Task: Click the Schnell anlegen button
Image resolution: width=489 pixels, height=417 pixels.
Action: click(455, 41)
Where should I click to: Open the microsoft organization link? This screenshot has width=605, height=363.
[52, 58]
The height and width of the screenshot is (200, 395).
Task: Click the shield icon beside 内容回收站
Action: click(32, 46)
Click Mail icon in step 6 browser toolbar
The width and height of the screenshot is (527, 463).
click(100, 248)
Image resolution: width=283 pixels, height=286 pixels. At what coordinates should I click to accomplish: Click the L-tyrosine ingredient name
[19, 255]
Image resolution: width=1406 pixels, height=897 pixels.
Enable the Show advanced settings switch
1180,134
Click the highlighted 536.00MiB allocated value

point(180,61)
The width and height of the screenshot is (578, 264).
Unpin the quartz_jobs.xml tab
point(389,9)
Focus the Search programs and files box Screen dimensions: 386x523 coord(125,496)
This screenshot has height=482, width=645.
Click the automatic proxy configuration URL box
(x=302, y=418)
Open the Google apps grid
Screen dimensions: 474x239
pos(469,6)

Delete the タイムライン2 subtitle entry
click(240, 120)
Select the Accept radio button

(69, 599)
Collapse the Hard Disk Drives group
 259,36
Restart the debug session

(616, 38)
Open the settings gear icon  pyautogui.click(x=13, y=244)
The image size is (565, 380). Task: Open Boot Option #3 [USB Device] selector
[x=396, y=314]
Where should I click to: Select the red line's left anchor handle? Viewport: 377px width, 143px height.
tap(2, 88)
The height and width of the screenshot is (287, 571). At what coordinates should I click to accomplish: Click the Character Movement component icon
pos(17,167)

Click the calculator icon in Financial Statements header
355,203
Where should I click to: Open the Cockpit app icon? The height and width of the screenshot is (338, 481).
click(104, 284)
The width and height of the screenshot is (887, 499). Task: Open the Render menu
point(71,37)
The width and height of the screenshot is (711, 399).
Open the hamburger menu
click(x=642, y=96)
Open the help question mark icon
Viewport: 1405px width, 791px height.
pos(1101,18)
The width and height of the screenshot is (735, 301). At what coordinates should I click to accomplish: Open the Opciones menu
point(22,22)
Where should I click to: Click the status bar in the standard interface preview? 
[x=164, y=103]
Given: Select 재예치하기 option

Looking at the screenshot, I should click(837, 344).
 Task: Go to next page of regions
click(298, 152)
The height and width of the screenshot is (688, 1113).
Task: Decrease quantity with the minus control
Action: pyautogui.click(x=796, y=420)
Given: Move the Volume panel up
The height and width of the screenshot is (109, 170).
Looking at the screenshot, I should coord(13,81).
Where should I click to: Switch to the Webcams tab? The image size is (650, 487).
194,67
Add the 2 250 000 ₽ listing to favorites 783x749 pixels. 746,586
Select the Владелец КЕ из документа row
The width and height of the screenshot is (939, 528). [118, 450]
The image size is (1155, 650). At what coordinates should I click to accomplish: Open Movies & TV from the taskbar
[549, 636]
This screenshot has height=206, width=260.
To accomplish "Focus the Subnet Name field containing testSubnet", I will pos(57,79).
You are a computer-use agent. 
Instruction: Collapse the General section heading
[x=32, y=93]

• _Prompt_: Gather every line of the listing above that contains the word "dimensions", and copy each one in full.

• _Answer to this problem_:
Focus the Search programs and files box Screen dimensions: 386x523 coord(125,496)
Screen dimensions: 474x239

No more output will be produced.